Contribuição previdenciária sobre bolsa-auxílio de estágio é afastada pelo CARF

Foi geado provimento ao recurso da Fazenda Nacional e manteve decisão da turma baixa que afastou a incidência de contribuição previdenciária sobre bolsa estágio pela 3ª Câmara Superior do Conselho Administrativo de Recursos Fiscais (Carf).



A questão foi decidida com a aplicação do desempate pró-contribuinte, sendo vencedora a posição de que o termo de compromisso é suficiente para caracterizar a relação de estágio. O processo é o 16327.001894/2008-78.


O caso chegou ao Carf após a fiscalização solicitar documentos e esclarecimentos sobre a contratação de estagiários. Após análise dos documentos, o fisco concluiu que o estágio acobertava uma relação de vínculo empregatício com o banco.
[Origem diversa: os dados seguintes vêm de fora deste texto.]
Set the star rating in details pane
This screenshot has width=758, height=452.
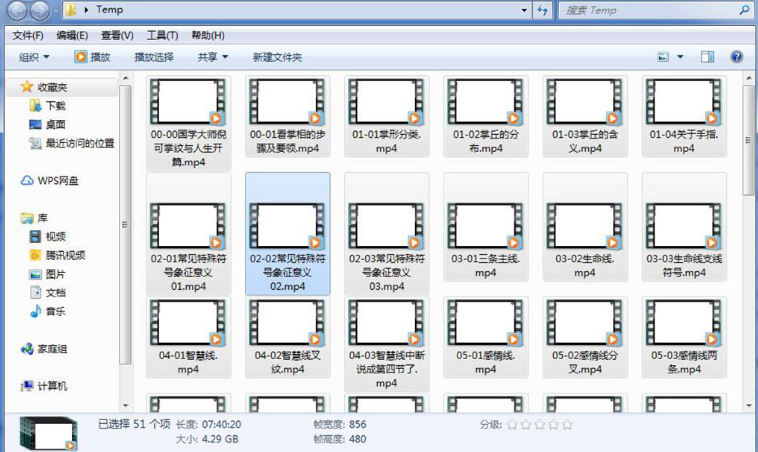[x=539, y=424]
A DRJ concordou com a interpretação e manteve os lançamentos.


Durante o julgamento, a procuradora Patrícia Amorim, representante da Procuradoria-Geral da Fazenda Nacional (PGFN), defendeu que para fazer jus à isenção da contribuição previdenciária sobre os valores pagos a título de bolsa estágio o contribuinte deveria atender aos requisitos previstos na lei 6.494/77.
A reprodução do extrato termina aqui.